## EXTRACT PROVIDED
* begin *

Why Market Purists Should Vote Progressive

So you want a free market?  Over the past 50 years free market principles have come disguised as tax breaks for the rich and deregulation for mega corporations while doing little to advance market principles and benefits to the majority of Americans.  Our current leadership’s economic policy could be labeled unstable at best, creating a real bind for market purists on election day. But hope is not lost, by voting for progressive candidates market purists make a choice to begin the work of creating truly free markets.   The progressive alternative is markets that are more free, more competitive, and more open to more people than any other available option.

Free Market Principles

Advocates of free market principles are typically labeled Conservatives, but followers of Neoliberal philosophy also advocate for them.   Over the last 50 years, Republicans and Democrats have repeatedly implemented policies to remove oversight from industrial verticals. The historical results have consistently concentrated wealth upwards and caused market busts that result in considerable damage to many American families.  

Each crash further sends the United States farther away from free-market principles.  By definition, a free market requires low barriers to entry [1]. The byproduct of the concentration of wealth is that more people struggle to access the resources needed to enter a market as a producer.  Decreasing competition translates to less innovation, market stagnation, and rent-seeking monopolies that become machines of financialization.  

A truly free market is one where supply and demand dictate innovation and progress.  The idea is that our needs inspire our imagination, driving the productive agenda of society.  But our present market arrangements are organized in such a way where over the past 40 years productivity has increased by 77% compared to wage growth of only 12.4%.  A genuinely free market depends on able consumers; this cannot happen if people do not have access to the means necessary to acquire or participate in innovation.

* end *

## MATERIAL SHOWN
* begin *

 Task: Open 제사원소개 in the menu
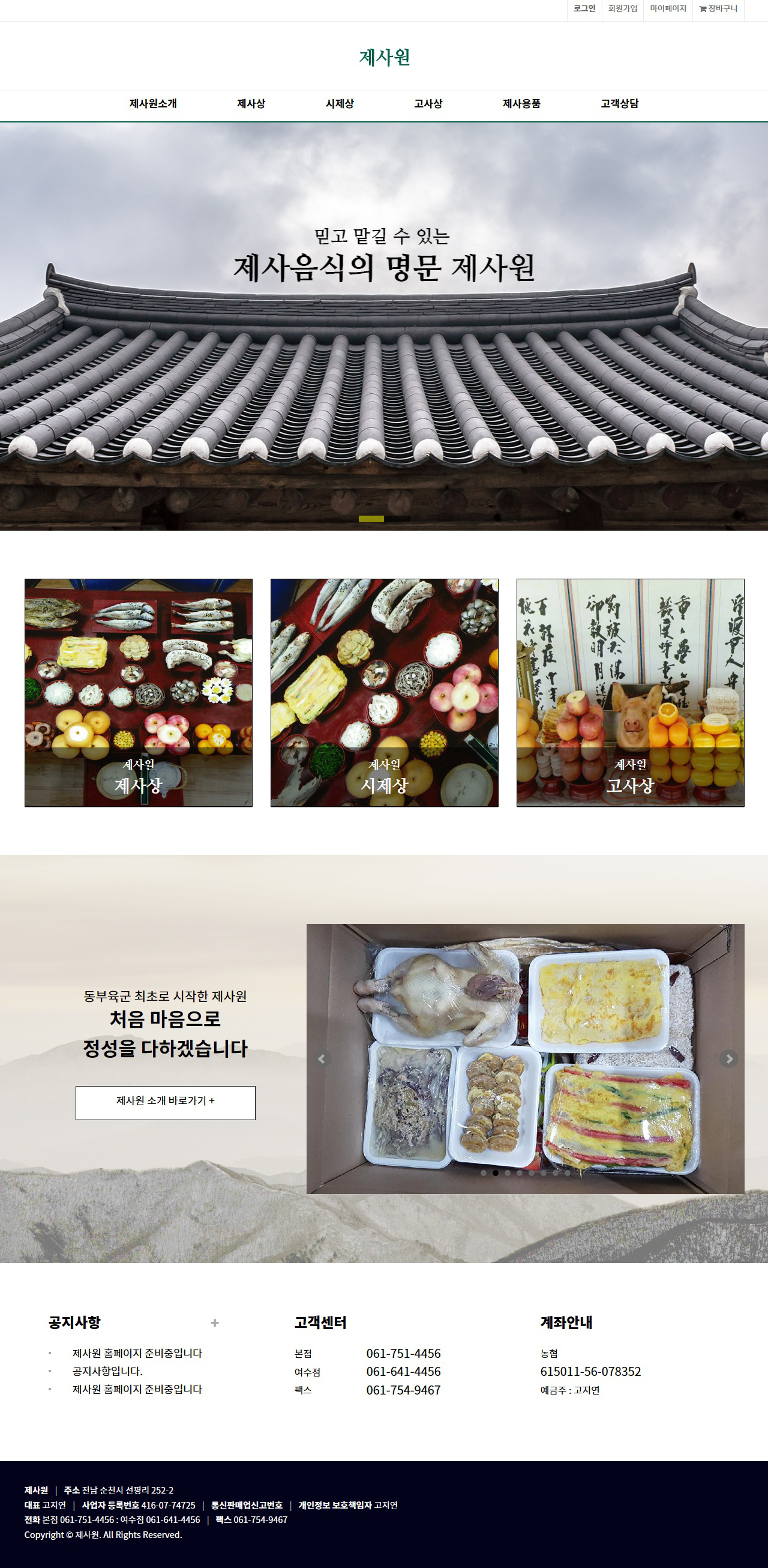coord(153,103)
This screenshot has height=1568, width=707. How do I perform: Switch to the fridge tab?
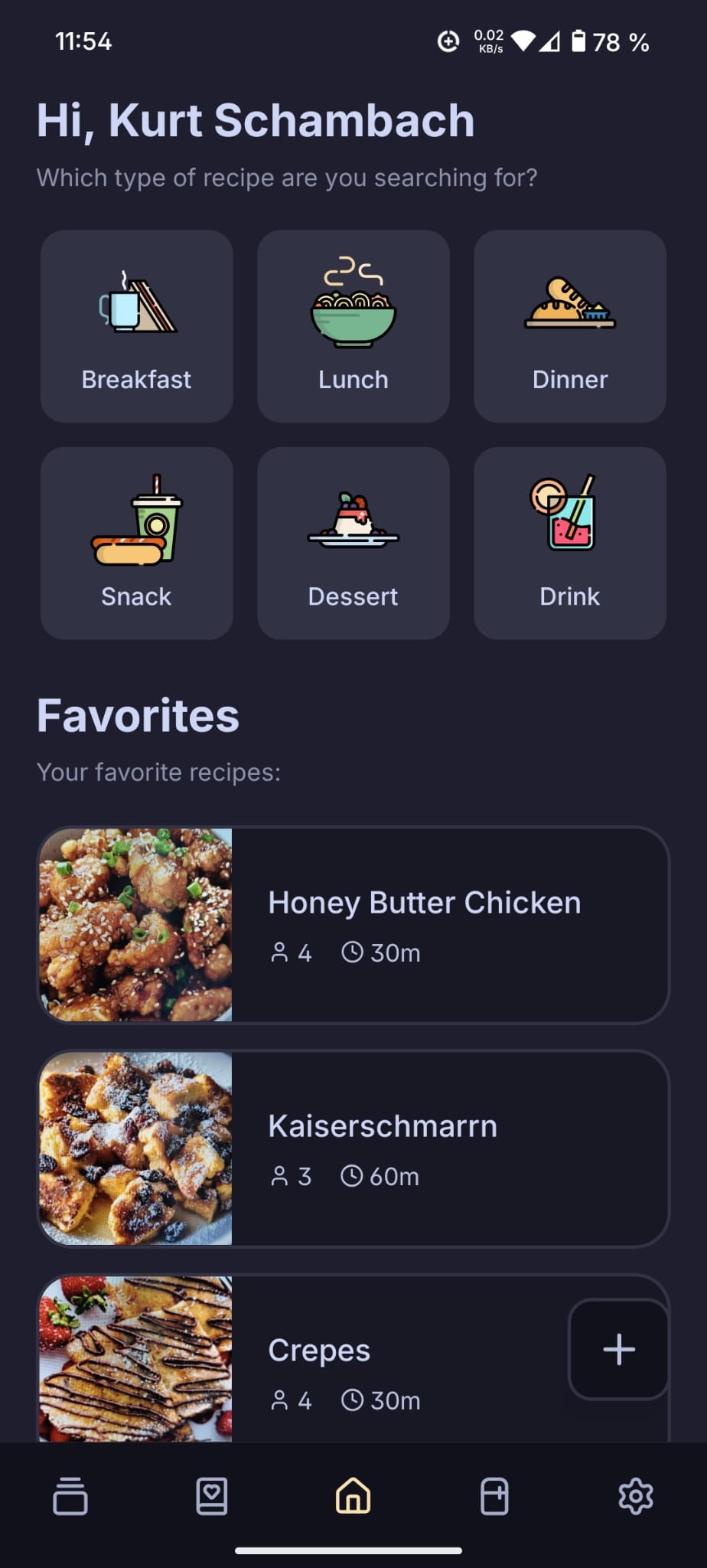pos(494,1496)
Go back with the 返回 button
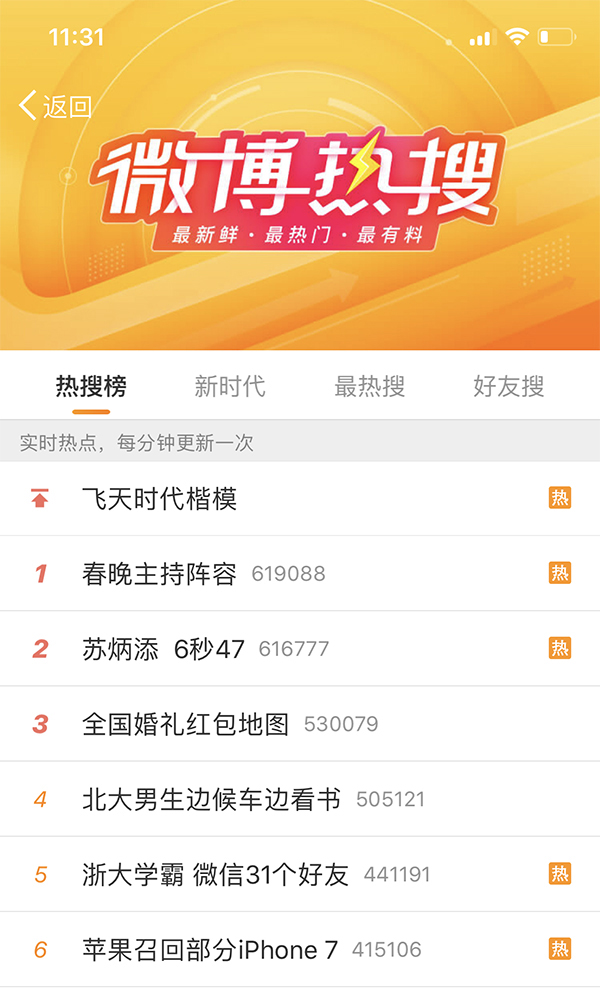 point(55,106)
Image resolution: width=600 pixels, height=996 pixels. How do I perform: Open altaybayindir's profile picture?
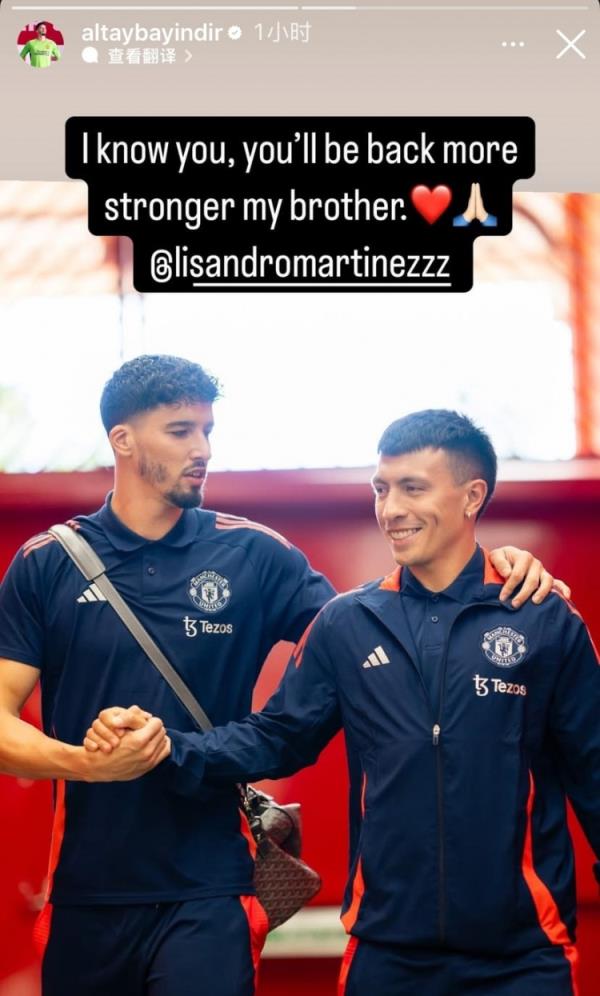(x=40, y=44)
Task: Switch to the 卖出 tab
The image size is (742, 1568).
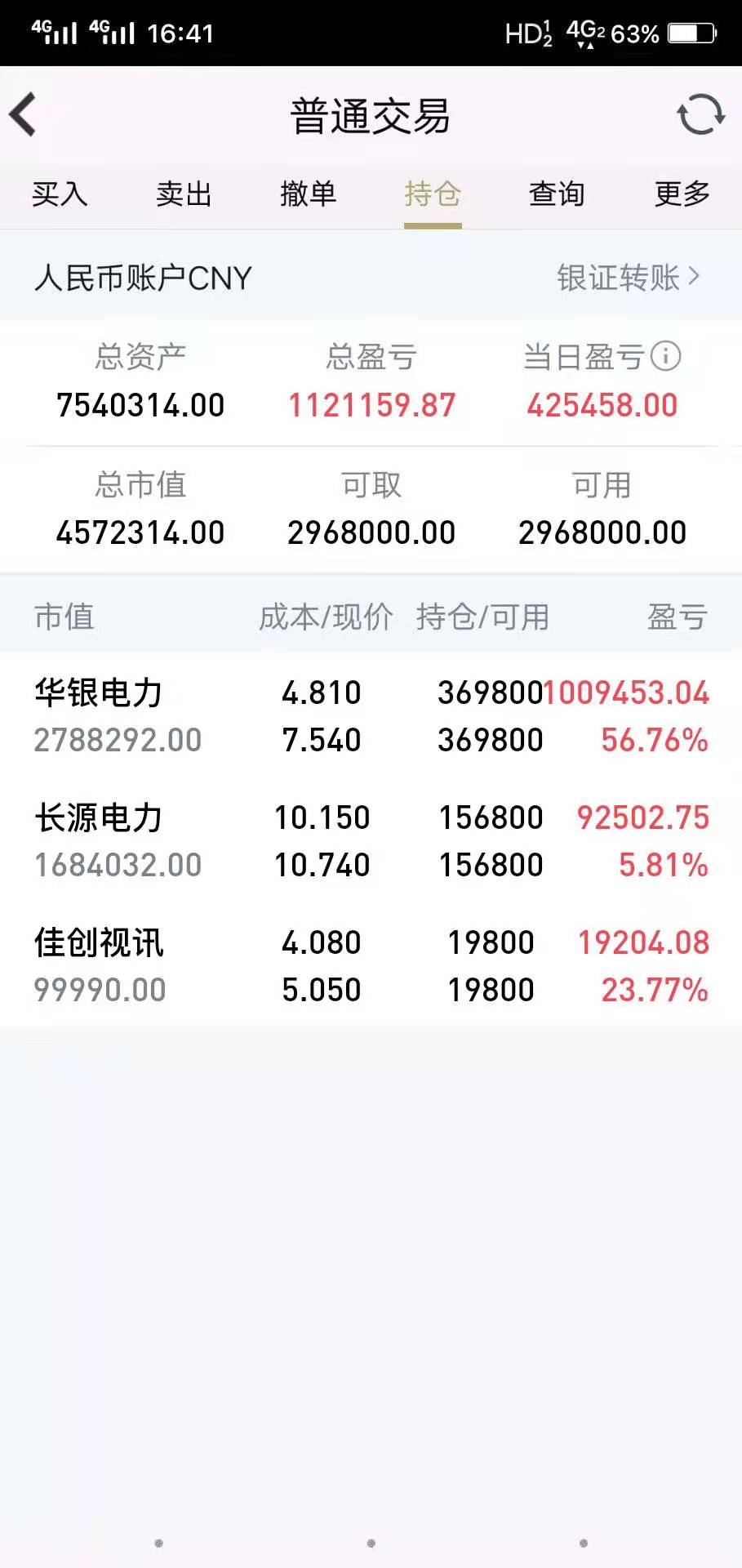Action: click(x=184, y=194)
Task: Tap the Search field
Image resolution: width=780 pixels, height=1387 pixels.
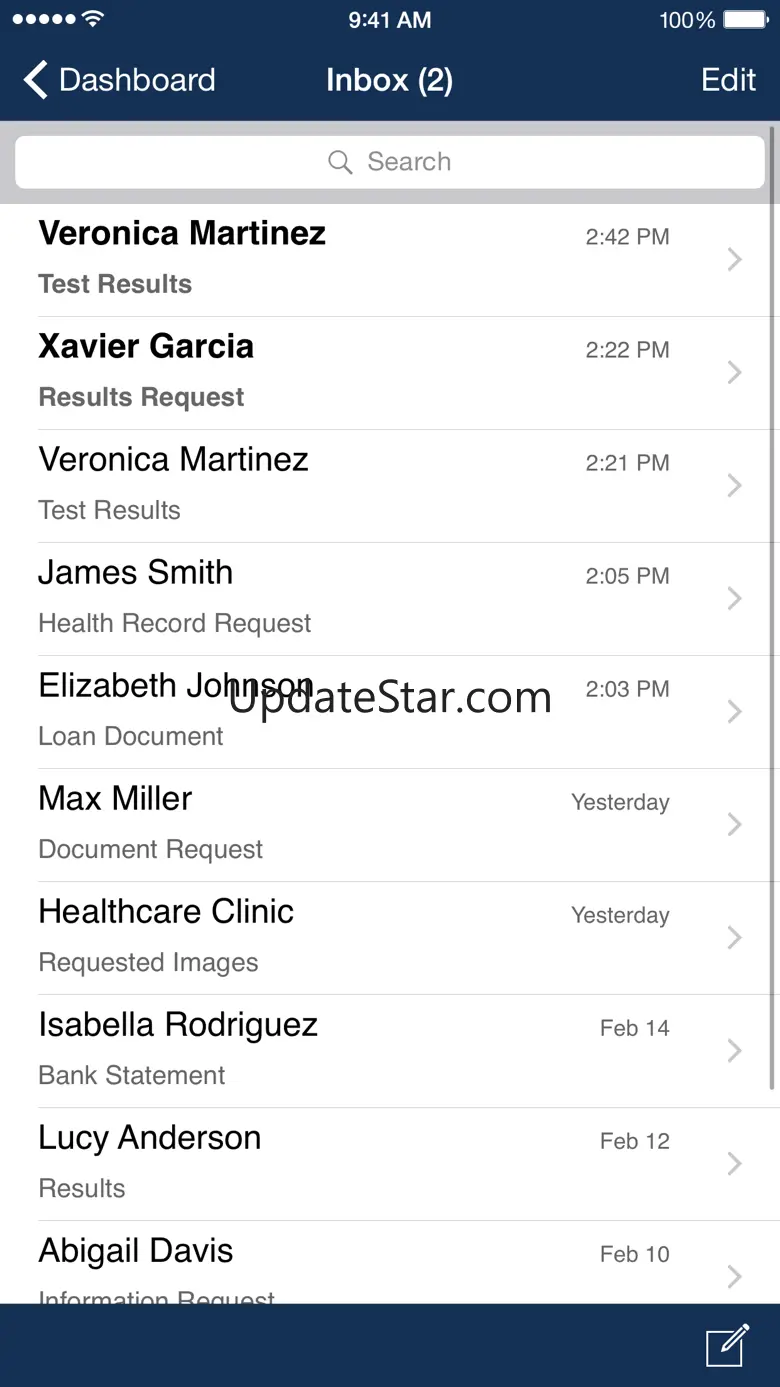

* end *

## DIRECTIONS
For the essay on free markets and progressive voting, decide whether each statement agrees with it: (a) the essay says only Conservatives advocate free market principles; (b) the essay says productivity rose 77% over the past 40 years; (c) the essay says a free market by definition requires low barriers to entry. For each, answer yes or no and quote the deciding words. The entries above are separate material with no connection to the essay on free markets and progressive voting.

## EXPECTED ANSWER
(a) No: "Advocates of free market principles are typically labeled Conservatives, but followers of Neoliberal philosophy also advocate for them."
(b) Yes: "over the past 40 years productivity has increased by 77% compared to wage growth of only 12.4%"
(c) Yes: "By definition, a free market requires low barriers to entry"